MATERIAL TO PROCESS =
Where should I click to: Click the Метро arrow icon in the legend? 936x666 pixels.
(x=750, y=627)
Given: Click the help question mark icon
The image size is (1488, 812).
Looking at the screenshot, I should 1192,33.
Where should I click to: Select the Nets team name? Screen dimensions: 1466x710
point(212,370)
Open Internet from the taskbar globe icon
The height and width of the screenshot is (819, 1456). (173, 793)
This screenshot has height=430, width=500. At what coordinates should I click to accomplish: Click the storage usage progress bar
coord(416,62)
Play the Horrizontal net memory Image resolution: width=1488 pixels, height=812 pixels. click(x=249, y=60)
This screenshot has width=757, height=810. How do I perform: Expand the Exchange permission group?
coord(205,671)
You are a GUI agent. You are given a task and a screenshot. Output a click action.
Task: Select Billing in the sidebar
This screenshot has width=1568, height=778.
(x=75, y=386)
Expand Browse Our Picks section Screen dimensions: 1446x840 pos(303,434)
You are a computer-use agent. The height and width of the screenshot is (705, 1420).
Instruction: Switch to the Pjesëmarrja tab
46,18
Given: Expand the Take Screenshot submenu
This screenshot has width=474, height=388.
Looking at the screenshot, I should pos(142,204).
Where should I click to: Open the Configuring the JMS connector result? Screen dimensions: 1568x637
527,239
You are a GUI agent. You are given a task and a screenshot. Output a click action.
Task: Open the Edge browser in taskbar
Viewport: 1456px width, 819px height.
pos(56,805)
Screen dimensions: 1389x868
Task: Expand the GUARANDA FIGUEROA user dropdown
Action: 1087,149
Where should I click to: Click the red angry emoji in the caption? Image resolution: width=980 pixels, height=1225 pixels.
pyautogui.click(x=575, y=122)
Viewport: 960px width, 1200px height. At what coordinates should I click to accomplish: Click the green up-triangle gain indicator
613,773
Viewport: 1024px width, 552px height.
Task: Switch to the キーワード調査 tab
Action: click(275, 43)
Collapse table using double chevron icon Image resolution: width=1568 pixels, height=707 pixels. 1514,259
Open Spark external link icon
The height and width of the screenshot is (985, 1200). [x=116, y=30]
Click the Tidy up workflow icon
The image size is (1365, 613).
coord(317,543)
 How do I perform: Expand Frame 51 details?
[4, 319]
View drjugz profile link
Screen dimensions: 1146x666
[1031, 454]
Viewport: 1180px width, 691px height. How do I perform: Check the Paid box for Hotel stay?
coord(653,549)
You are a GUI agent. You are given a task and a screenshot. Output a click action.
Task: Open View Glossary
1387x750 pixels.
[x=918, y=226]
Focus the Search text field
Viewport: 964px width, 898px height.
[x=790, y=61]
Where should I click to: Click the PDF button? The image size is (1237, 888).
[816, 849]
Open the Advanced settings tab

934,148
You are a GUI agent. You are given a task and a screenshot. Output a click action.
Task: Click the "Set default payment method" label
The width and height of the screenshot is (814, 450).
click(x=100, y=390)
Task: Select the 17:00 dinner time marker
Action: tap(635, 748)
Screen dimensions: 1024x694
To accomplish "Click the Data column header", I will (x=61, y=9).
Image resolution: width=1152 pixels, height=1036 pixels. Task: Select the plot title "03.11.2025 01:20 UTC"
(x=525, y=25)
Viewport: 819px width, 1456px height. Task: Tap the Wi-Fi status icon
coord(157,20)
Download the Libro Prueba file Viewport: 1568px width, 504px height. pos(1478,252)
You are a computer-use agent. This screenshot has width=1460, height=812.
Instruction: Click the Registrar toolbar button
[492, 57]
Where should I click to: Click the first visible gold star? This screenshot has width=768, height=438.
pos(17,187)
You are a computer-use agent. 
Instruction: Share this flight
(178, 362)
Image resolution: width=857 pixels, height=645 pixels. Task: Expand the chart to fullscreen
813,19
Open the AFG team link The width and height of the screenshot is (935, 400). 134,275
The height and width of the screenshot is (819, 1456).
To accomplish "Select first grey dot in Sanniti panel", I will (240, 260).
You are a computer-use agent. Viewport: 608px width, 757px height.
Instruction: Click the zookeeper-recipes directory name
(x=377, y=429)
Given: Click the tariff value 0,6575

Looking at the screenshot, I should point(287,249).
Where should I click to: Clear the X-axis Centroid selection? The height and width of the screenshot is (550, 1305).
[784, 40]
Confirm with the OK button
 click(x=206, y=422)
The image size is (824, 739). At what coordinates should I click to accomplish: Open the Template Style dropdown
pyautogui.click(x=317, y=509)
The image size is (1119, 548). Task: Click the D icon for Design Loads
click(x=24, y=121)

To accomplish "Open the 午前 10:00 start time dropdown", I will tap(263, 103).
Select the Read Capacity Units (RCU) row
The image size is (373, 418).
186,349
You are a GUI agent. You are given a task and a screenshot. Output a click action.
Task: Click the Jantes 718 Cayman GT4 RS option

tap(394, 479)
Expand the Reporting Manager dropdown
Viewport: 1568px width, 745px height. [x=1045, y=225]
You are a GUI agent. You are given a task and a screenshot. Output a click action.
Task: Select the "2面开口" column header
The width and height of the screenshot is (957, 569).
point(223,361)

GOAL OF THE EXERCISE =
Please copy all the records above line for line, with no changes.

EXERCISE RESULT =
Where should I click to: Click the Метро arrow icon in the legend? 936x666 pixels.
(x=750, y=627)
Given: Click the help question mark icon
The image size is (1488, 812).
Looking at the screenshot, I should 1192,33.
Where should I click to: Select the Nets team name? Screen dimensions: 1466x710
point(212,370)
Open Internet from the taskbar globe icon
The height and width of the screenshot is (819, 1456). (173, 793)
This screenshot has height=430, width=500. At what coordinates should I click to accomplish: Click the storage usage progress bar
coord(416,62)
Play the Horrizontal net memory Image resolution: width=1488 pixels, height=812 pixels. click(x=249, y=60)
This screenshot has width=757, height=810. How do I perform: Expand the Exchange permission group?
coord(205,671)
You are a GUI agent. You are given a task and a screenshot. Output a click action.
Task: Select Billing in the sidebar
This screenshot has width=1568, height=778.
(x=75, y=386)
Expand Browse Our Picks section Screen dimensions: 1446x840 pos(303,434)
You are a computer-use agent. The height and width of the screenshot is (705, 1420).
Instruction: Switch to the Pjesëmarrja tab
46,18
Given: Expand the Take Screenshot submenu
This screenshot has width=474, height=388.
Looking at the screenshot, I should pos(142,204).
Where should I click to: Open the Configuring the JMS connector result? Screen dimensions: 1568x637
527,239
You are a GUI agent. You are given a task and a screenshot. Output a click action.
Task: Open the Edge browser in taskbar
Viewport: 1456px width, 819px height.
pos(56,805)
Screen dimensions: 1389x868
Task: Expand the GUARANDA FIGUEROA user dropdown
Action: 1087,149
Where should I click to: Click the red angry emoji in the caption? Image resolution: width=980 pixels, height=1225 pixels.
pyautogui.click(x=575, y=122)
Viewport: 960px width, 1200px height. At what coordinates should I click to accomplish: Click the green up-triangle gain indicator
613,773
Viewport: 1024px width, 552px height.
Task: Switch to the キーワード調査 tab
Action: click(275, 43)
Collapse table using double chevron icon Image resolution: width=1568 pixels, height=707 pixels. 1514,259
Open Spark external link icon
The height and width of the screenshot is (985, 1200). [x=116, y=30]
Click the Tidy up workflow icon
The image size is (1365, 613).
coord(317,543)
 How do I perform: Expand Frame 51 details?
[4, 319]
View drjugz profile link
Screen dimensions: 1146x666
[1031, 454]
Viewport: 1180px width, 691px height. How do I perform: Check the Paid box for Hotel stay?
coord(653,549)
You are a GUI agent. You are given a task and a screenshot. Output a click action.
Task: Open View Glossary
1387x750 pixels.
[x=918, y=226]
Focus the Search text field
Viewport: 964px width, 898px height.
[x=790, y=61]
Where should I click to: Click the PDF button? The image size is (1237, 888).
[816, 849]
Open the Advanced settings tab

934,148
You are a GUI agent. You are given a task and a screenshot. Output a click action.
Task: Click the "Set default payment method" label
The width and height of the screenshot is (814, 450).
click(x=100, y=390)
Task: Select the 17:00 dinner time marker
Action: tap(635, 748)
Screen dimensions: 1024x694
To accomplish "Click the Data column header", I will (x=61, y=9).
Image resolution: width=1152 pixels, height=1036 pixels. Task: Select the plot title "03.11.2025 01:20 UTC"
(x=525, y=25)
Viewport: 819px width, 1456px height. Task: Tap the Wi-Fi status icon
coord(157,20)
Download the Libro Prueba file Viewport: 1568px width, 504px height. pos(1478,252)
You are a computer-use agent. This screenshot has width=1460, height=812.
Instruction: Click the Registrar toolbar button
[492, 57]
Where should I click to: Click the first visible gold star? This screenshot has width=768, height=438.
pos(17,187)
You are a computer-use agent. 
Instruction: Share this flight
(178, 362)
Image resolution: width=857 pixels, height=645 pixels. Task: Expand the chart to fullscreen
813,19
Open the AFG team link The width and height of the screenshot is (935, 400). 134,275
The height and width of the screenshot is (819, 1456).
To accomplish "Select first grey dot in Sanniti panel", I will (240, 260).
You are a computer-use agent. Viewport: 608px width, 757px height.
Instruction: Click the zookeeper-recipes directory name
(x=377, y=429)
Given: Click the tariff value 0,6575

Looking at the screenshot, I should point(287,249).
Where should I click to: Clear the X-axis Centroid selection? The height and width of the screenshot is (550, 1305).
[784, 40]
Confirm with the OK button
 click(x=206, y=422)
The image size is (824, 739). At what coordinates should I click to accomplish: Open the Template Style dropdown
pyautogui.click(x=317, y=509)
The image size is (1119, 548). Task: Click the D icon for Design Loads
click(x=24, y=121)

To accomplish "Open the 午前 10:00 start time dropdown", I will tap(263, 103).
Select the Read Capacity Units (RCU) row
The image size is (373, 418).
186,349
You are a GUI agent. You are given a task and a screenshot. Output a click action.
Task: Click the Jantes 718 Cayman GT4 RS option

tap(394, 479)
Expand the Reporting Manager dropdown
Viewport: 1568px width, 745px height. [x=1045, y=225]
You are a GUI agent. You are given a task and a screenshot. Output a click action.
Task: Select the "2面开口" column header
The width and height of the screenshot is (957, 569).
point(223,361)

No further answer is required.